The lines to return are those from the line holding "267x201 pixels. Task: Click" through the last line of the entries below, both included, written exactly and without pictures.

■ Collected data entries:
****************
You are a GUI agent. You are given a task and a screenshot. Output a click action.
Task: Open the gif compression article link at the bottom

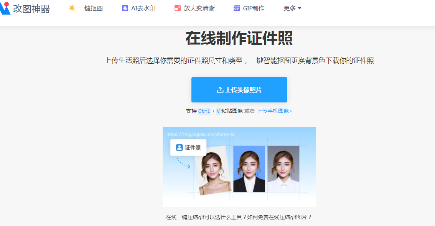pyautogui.click(x=239, y=217)
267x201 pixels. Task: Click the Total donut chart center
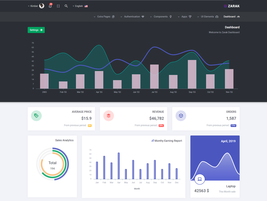pos(52,165)
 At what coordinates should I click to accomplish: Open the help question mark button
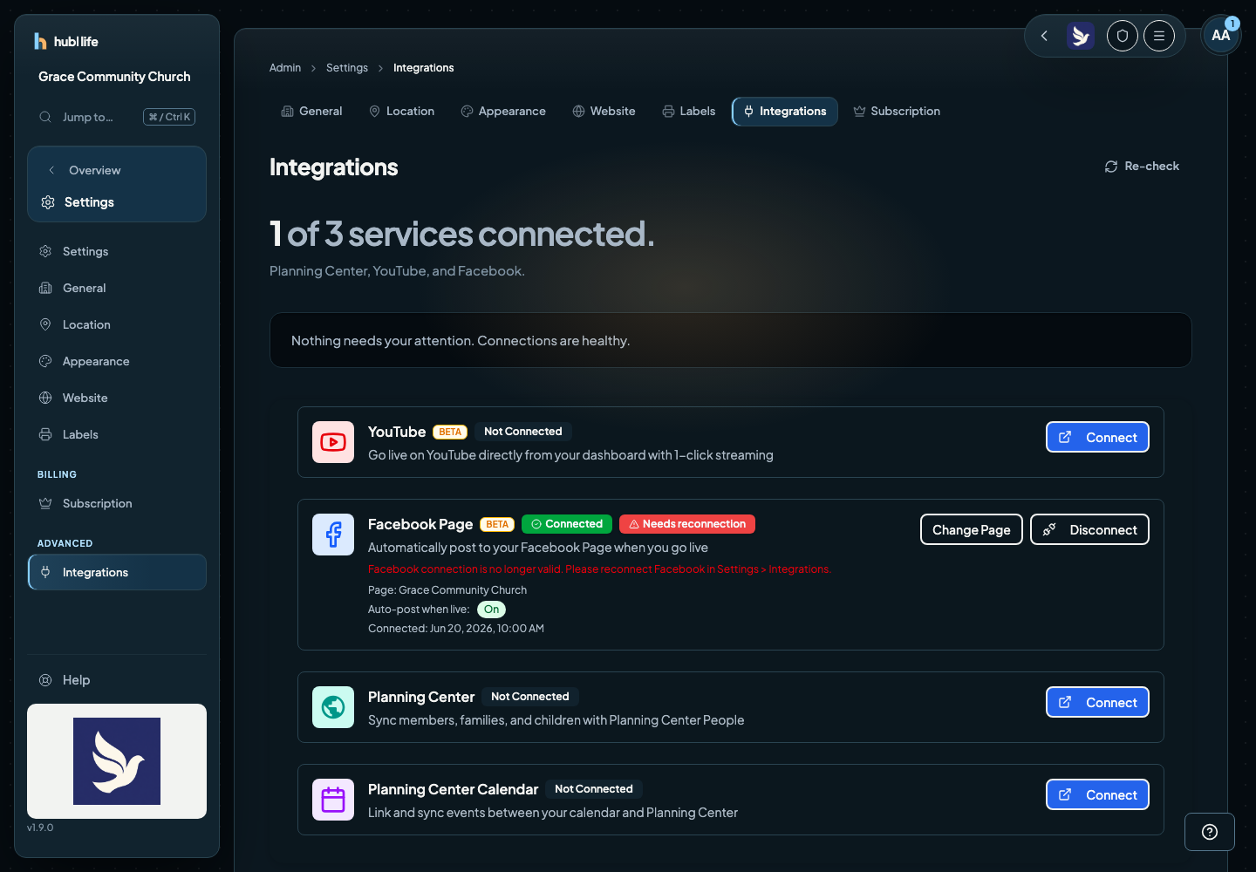(x=1210, y=832)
****************
■ Result of this exercise:
267x201 pixels. Task: Click the Total donut chart center
pos(52,165)
 At what coordinates should I click to accomplish: Open the help question mark button
(x=1210, y=832)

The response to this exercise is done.